Toronto will be Armas' second senior head coaching job after a glittering playing career, which included an MLS Cup victory, one Supporters' Shield and four US Open Cups while five times being named to MLS Best XI. He won two Gold Cups with the United States. With the Red Bulls, Armas was an assistant on the 2015 Supporters' Shield winning team then took over midseason as head coach in 2018 and guided the team to the Supporters' Shield.
“I’ve known Chris a long time, he is a winner," club president Bill Manning said. "First and foremost, that was the most important ingredient for us.”
Now with Armas in charge, the club's post-Vanney era is firmly coming into focus. He will put his spin on the club's style and hope to add to the trophy cabinet. His coaching debut is likely to come in the Canadian Championship final.
Armas on tactics: "An injection of intensity"
With the Red Bulls, Armas was known for leading the club's high-pressing ethos. He'll be taking similar theories with him to Toronto.
“Before any Xs and Os, it’s important to know how I see the game," Armas said. "It starts with energy and passion. If you watch Alejandro Pozuelo or Michael Bradley, they play to win. I understand that. It’s a way of working, playing and living.”
Armas went on to explain that over the years he has tweaked his game model to try to maximize transition, as the modern game has placed more and more emphasis on valuable transition opportunities. His Red Bull teams still pressed, but not quite as maniacally as they did under Marsch. He looked for secondary ways to win as teams began bypassing their press. He said Toronto can play out of a midblock at times, as it's more about controlling space and making things difficult for the opponent.
Simply put, Armas wants to raise the intensity.
“I do think the team could use an injection of intensity, not that the team didn’t play hard," Armas said. "But with the ball it will translate to more verticality, not just possession-based, but always playing between the lines and overloads. Toronto played fast, but [I want to] play with even more tempo.”
“I’m really excited about the tactics he’s going to bring, to elevate the style of play to help achieve our goals," Curtis added.
Toronto FC simultaneously returned the majority of the club's core from 2020 while opening a bit of key roster flexibility. Pozuelo, the reigning MLS MVP, returns to lead the squad while Jozy Altidore, Bradley, Jonathan Osorio, Omar Gonzalez and others are all set to continue key roles under Armas.
“I think if you asked a lot of GMs and coaches around the league, they’d love to have TFC’s roster," Curtis said. "The roster is balanced but we’ll for sure make a few changes before the season begins.”
“Where do I even begin with what I like on this roster?” Armas added gleefully when asked what he was looking forward to with the current TFC squad.
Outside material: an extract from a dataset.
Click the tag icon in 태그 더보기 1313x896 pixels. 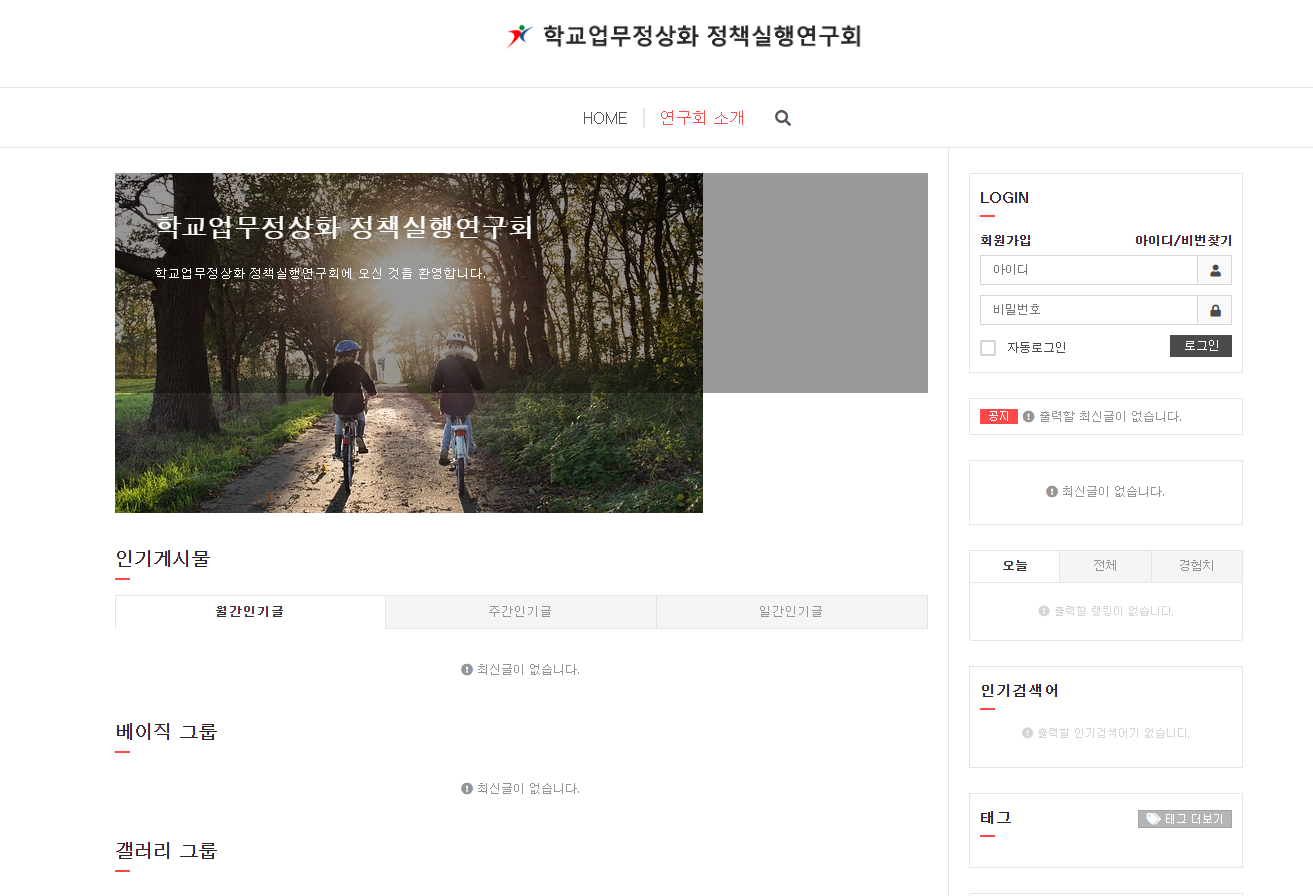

Toronto have an open Designated Player spot to accentuate and enhance the already strong squad, which finished just short of a Supporters' Shield in 2020 despite playing much of their schedule away from home due to the COVID-19 pandemic border restrictions between Canada and the United States.
The coaching search was Toronto's chief priority, but they still advanced their DP search.
“We’ve been in talks with some of our targets and we’re advancing with those talks," Curtis said. "Like a lot of signings, it’s a process. Until you have a deal done or something signed, you have to continue on with that process. We’ve been aggressive in making sure we find the right player, the right fit.”
They will add a few other players in addition to a new DP and could still bring back a familiar face.
Pablo Piatti, signed ahead of 2020 as a DP, saw his contract option declined at the end of the year but player and club expressed interest in potentially continuing that relationship on a reduced contract. There hasn't been a ton of progress on that front but both sides remain in contact.
“I’m still in touch with Pablo’s representation," Curtis said. "With Greg [Vanney’s] departure, we felt it was best to bring aboard a head coach then really focus on a new Designated Player. There’s always been the potential to bring Pablo back, but not as a DP. So the primary focus was to advance and make progress on the head coaching search. Still in conversations with Pablo and his representation, as the days go by Chris and I will go over every player possible."